Destruyeme el alma con cada atisbo de verdad. Muestra aquello que creí certero y que solo fue un equivoco, fantasía apilada en estanterías de corcho, ahora llega el agua y lo erosiona todo.
Rescato los restos de destrozos que se averiguan en las profundidades con esperanzas de un nuevo amanecer y cuando la luz los acaricia ya no son lo que pensé, creí e imagine. Se transforman en cordones que enlazan mis manos y sé, que no se soltaran hasta que acepte su nueva apariencia pero lo cierto es que no quiero hacerlo. Tiro, y tiro, no se sueltan, los lazos son más fuertes, yo los hago fuertes, solo yo soy su sustento. Poco a poco un color se tiñe de ellos, un rojo cadmio mezclado con azul añil pasean por mi atadura destruyendo por fin mi débil armadura.


La duermevela

Deseo... yo deseo... dormir bajo tu manto una noche más.

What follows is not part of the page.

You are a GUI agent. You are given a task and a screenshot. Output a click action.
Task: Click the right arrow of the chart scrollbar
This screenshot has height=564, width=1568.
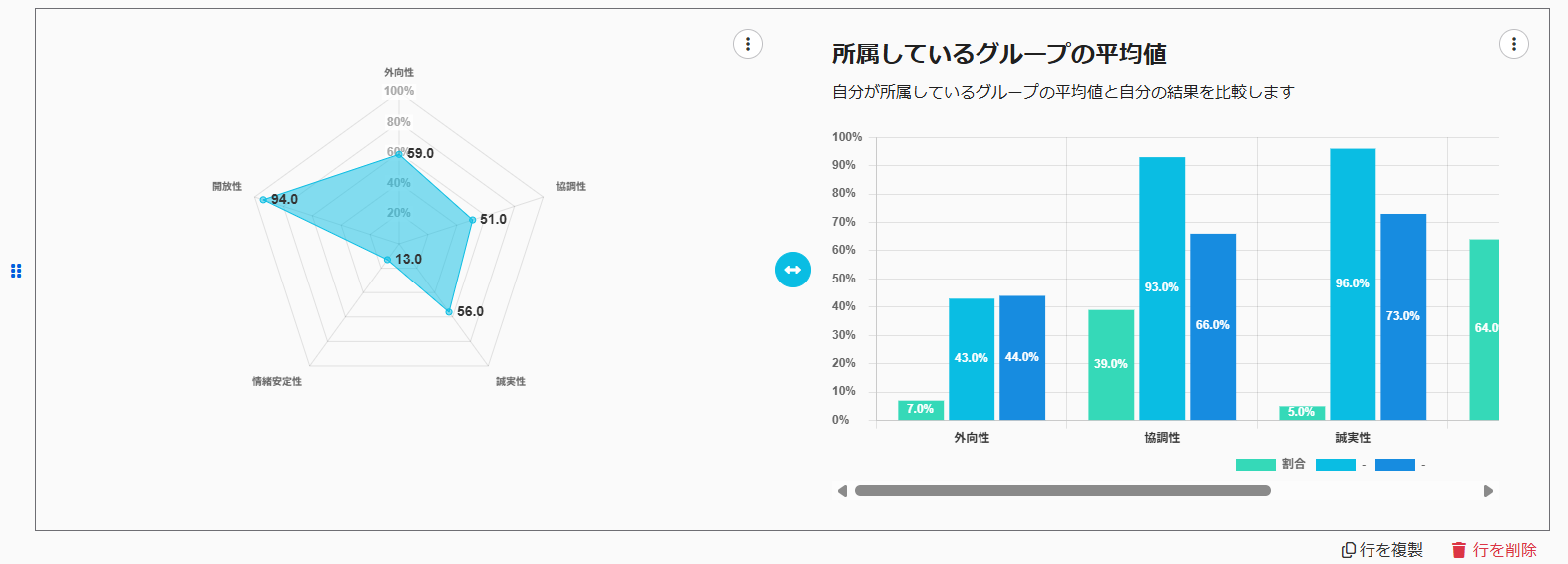click(1488, 491)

El manto de estrellas que pones cada noche sobre mi cabeza, que me calma y entretiene a contar cada haz de luz del fondo tenue. Arropada por tu brisa, escuchada por tu cielo, serena por tu vigía me adormezco cada crepúsculo con tu abrazo como abrigo y tus recuerdos como dulces sueños.
Mis anhelos no se rompen a pesar de las estaciones, y mi piel no se arruga aunque el Rocío la toque cada amanecer porque hace tiempo comprendí que soy un nómada de sentidos, que no encuentra un sitio al que sentirse unido pues la monotonía no va conmigo y la perseverancia se quedo en el camino. 

Mi fieles compañeros, la noche y sus astros son los únicos que conocen mi destino mas ni yo misma se donde voy ni donde moriré.